The persistence of such questions in our minds, and many others like them – chief among them “what will we do?” and “how will we relate to those we have known and loved in this world?” – is the demonstration of how little the Bible actually says about the life of heaven. What is perfectly clear in the description we have been given in Revelation 21 and 22 is that it is almost entirely figurative. John is not giving us here a travel agent’s brochure of the heavenly city. He is overwhelming our imagination as his own imagination was overwhelmed. What does the New Jerusalem actually look like? We can hardly imagine. A cube constructed of pure gold but clear as crystal? What is that? And how do thick walls fit in or around that cube?

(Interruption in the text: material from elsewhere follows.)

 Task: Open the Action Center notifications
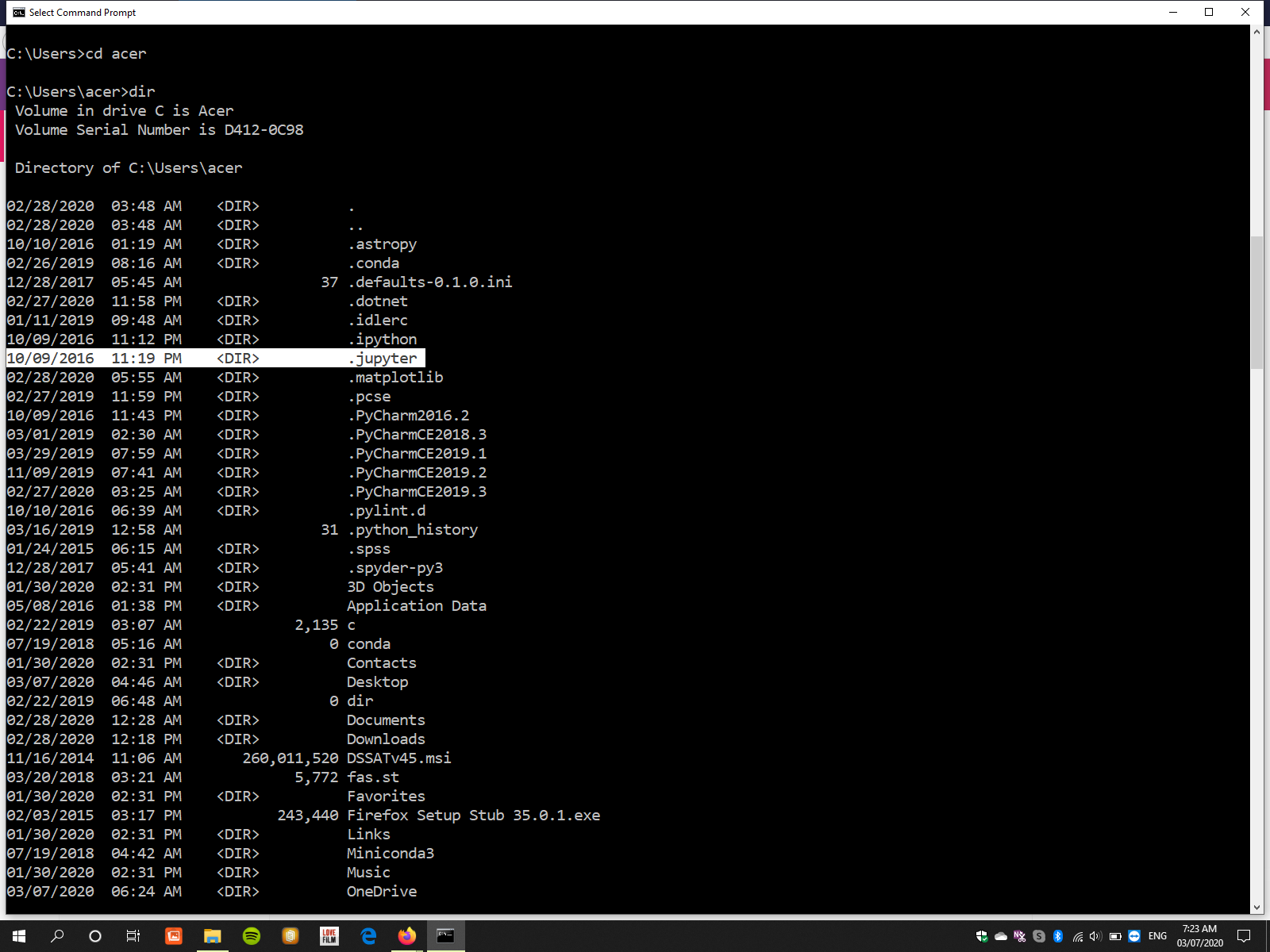pyautogui.click(x=1244, y=936)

What descriptions we are given here and elsewhere are general in nature. The final state of the righteous is described variously as “eternal life” (Matt. 25:46), “glory” (2 Cor. 4:17), “rest” (Heb. 4:9), and then as a set of moral states and activities: knowledge (1 Cor. 13:8-10), holiness (Rev. 21:27), service (Rev. 22:3), worship (Rev. 19:1), authoritative judging or commanding of men and angels (Lk. 19:17,19; Matt. 25:21,23; 1 Cor. 6:2; we shall reign over the earth, Rev. 22:5), communion with other people (Heb. 12:23) and communion with God (Rev. 21:3).

Here heaven is a city; elsewhere it is “Paradise,” three times in the New Testament. “Paradise” is the word used for the Garden of Eden by the translators of the OT into Greek two hundred years before Christ. The word “Paradise” is probably Persian in origin and meant originally a lush garden or park. Paradise evokes, especially when the Tree of Life is said to be there (Rev. 2:7; 22:2), the image of a perfect world, lush, fruitful, perfectly suited for happiness.

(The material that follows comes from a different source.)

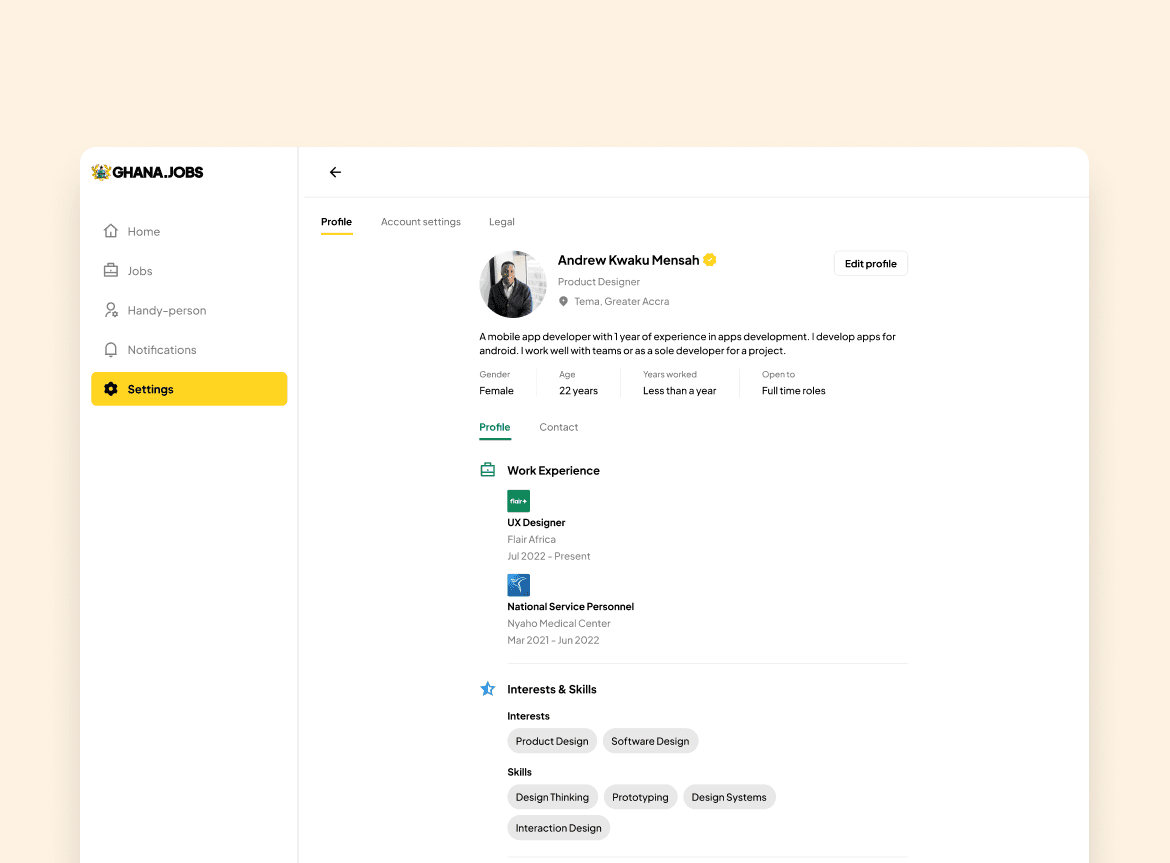Click the location pin beside Tema, Greater Accra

Fair enough, but what does that mean? What will a day be like in heaven? What will we spend our time doing? How similar and how dissimilar will life be to what we know of it here? It is the generality of the description of heaven, the failure to answer such questions, that has led some to wonder why the Lord did not tell us more and make more explicit the future that awaits his people. Samuel Rutherford, in a letter to one of his favorite correspondents, Lady Kenmure, wrote,

“If you knew what he was preparing for you, you would be too glad. He will not…give you a full draught till you come up to the well-head and drink, yea, drink abundantly, of the pure river of the water of life, that proceedeth out from the throne of God and of the Lamb (Rev. xxii. 1).  Madam, tire not, weary not; …when you are got up thither, and have cast your eyes to view the golden city, and the fair and never-withering Tree of Life, that beareth twelve manner of fruits every month, you shall then say, ‘Four and twenty hours’ abode in this place is worth threescore and ten years’ sorrow upon earth.’”  [Letter XIX, p. 68]

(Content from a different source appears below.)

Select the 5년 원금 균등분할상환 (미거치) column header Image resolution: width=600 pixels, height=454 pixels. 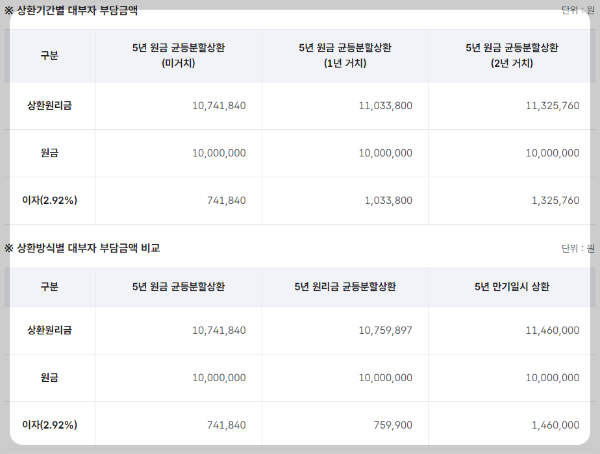tap(178, 55)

So, for Rutherford, the descriptions of heaven we are given in the Bible are as general and figurative as they are to keep us from forgetting all about what must be done in this world.  There is surely something to be said for this.  Christians who have enjoyed moments of spiritual ecstasy – that is joy in Christ and in the knowledge of him – have found that they are virtually overwhelmed by this wonderful distraction. Perhaps it would be very difficult to live in this world a fruitful life if one were always rapturously thinking about the life to come. I’m not sure, however, that this is so.  I think it just as likely that the man or woman who was enraptured about heaven would be the most useful of all men and women on earth. I know a fellow who had such a moment of ecstasy when he was a young man and, when under that wonderful spell of divine love, the first thing that occurred to him was to do something for the Lord.  He took up his Bible and went out to find people to invite them to church!  He was under a sweet compulsion to serve the Savior of his life whose love had been poured out into his heart at that moment. So, I don’t know whether Rutherford is right as to why we are not told more about heaven. Nevertheless, it is one explanation of the Bible’s general way of speaking about heaven.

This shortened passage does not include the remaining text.